Source data →
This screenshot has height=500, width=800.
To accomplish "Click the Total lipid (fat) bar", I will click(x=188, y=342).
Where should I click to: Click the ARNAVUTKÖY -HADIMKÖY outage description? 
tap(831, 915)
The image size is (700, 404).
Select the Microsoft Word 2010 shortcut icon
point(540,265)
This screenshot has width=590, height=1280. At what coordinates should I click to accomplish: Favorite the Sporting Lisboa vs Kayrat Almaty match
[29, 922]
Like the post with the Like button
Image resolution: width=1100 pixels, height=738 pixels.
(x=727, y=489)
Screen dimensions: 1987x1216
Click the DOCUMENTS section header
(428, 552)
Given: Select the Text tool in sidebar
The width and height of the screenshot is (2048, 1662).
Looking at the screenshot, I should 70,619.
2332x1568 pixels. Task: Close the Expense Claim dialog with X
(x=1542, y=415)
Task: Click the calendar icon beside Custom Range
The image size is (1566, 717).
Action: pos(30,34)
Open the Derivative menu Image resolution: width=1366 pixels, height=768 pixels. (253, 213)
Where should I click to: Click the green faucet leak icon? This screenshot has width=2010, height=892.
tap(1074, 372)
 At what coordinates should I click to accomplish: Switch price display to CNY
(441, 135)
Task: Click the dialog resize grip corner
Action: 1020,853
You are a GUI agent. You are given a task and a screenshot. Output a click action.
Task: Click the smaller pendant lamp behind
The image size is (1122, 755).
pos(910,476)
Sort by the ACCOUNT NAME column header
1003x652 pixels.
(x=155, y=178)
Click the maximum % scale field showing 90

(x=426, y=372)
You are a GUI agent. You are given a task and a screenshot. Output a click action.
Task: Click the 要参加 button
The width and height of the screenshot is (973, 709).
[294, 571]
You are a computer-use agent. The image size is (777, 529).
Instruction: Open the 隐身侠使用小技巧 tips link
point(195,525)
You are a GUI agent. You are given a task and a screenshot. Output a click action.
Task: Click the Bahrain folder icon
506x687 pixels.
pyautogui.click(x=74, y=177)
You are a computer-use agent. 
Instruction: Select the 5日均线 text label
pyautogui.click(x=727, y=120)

Problem →
The material above must be returned in full, exactly as written.

Output for this exercise →
This screenshot has height=500, width=800.
To accomplish "Click the Total lipid (fat) bar", I will click(x=188, y=342).
Where should I click to: Click the ARNAVUTKÖY -HADIMKÖY outage description? 
tap(831, 915)
The image size is (700, 404).
Select the Microsoft Word 2010 shortcut icon
point(540,265)
This screenshot has width=590, height=1280. At what coordinates should I click to accomplish: Favorite the Sporting Lisboa vs Kayrat Almaty match
[29, 922]
Like the post with the Like button
Image resolution: width=1100 pixels, height=738 pixels.
(x=727, y=489)
Screen dimensions: 1987x1216
Click the DOCUMENTS section header
(428, 552)
Given: Select the Text tool in sidebar
The width and height of the screenshot is (2048, 1662).
Looking at the screenshot, I should 70,619.
2332x1568 pixels. Task: Close the Expense Claim dialog with X
(x=1542, y=415)
Task: Click the calendar icon beside Custom Range
The image size is (1566, 717).
Action: pos(30,34)
Open the Derivative menu Image resolution: width=1366 pixels, height=768 pixels. (253, 213)
Where should I click to: Click the green faucet leak icon? This screenshot has width=2010, height=892.
tap(1074, 372)
 At what coordinates should I click to accomplish: Switch price display to CNY
(441, 135)
Task: Click the dialog resize grip corner
Action: 1020,853
You are a GUI agent. You are given a task and a screenshot. Output a click action.
Task: Click the smaller pendant lamp behind
The image size is (1122, 755).
pos(910,476)
Sort by the ACCOUNT NAME column header
1003x652 pixels.
(x=155, y=178)
Click the maximum % scale field showing 90

(x=426, y=372)
You are a GUI agent. You are given a task and a screenshot. Output a click action.
Task: Click the 要参加 button
The width and height of the screenshot is (973, 709).
[294, 571]
You are a computer-use agent. The image size is (777, 529).
Instruction: Open the 隐身侠使用小技巧 tips link
point(195,525)
You are a GUI agent. You are given a task and a screenshot. Output a click action.
Task: Click the Bahrain folder icon
506x687 pixels.
pyautogui.click(x=74, y=177)
You are a computer-use agent. 
Instruction: Select the 5日均线 text label
pyautogui.click(x=727, y=120)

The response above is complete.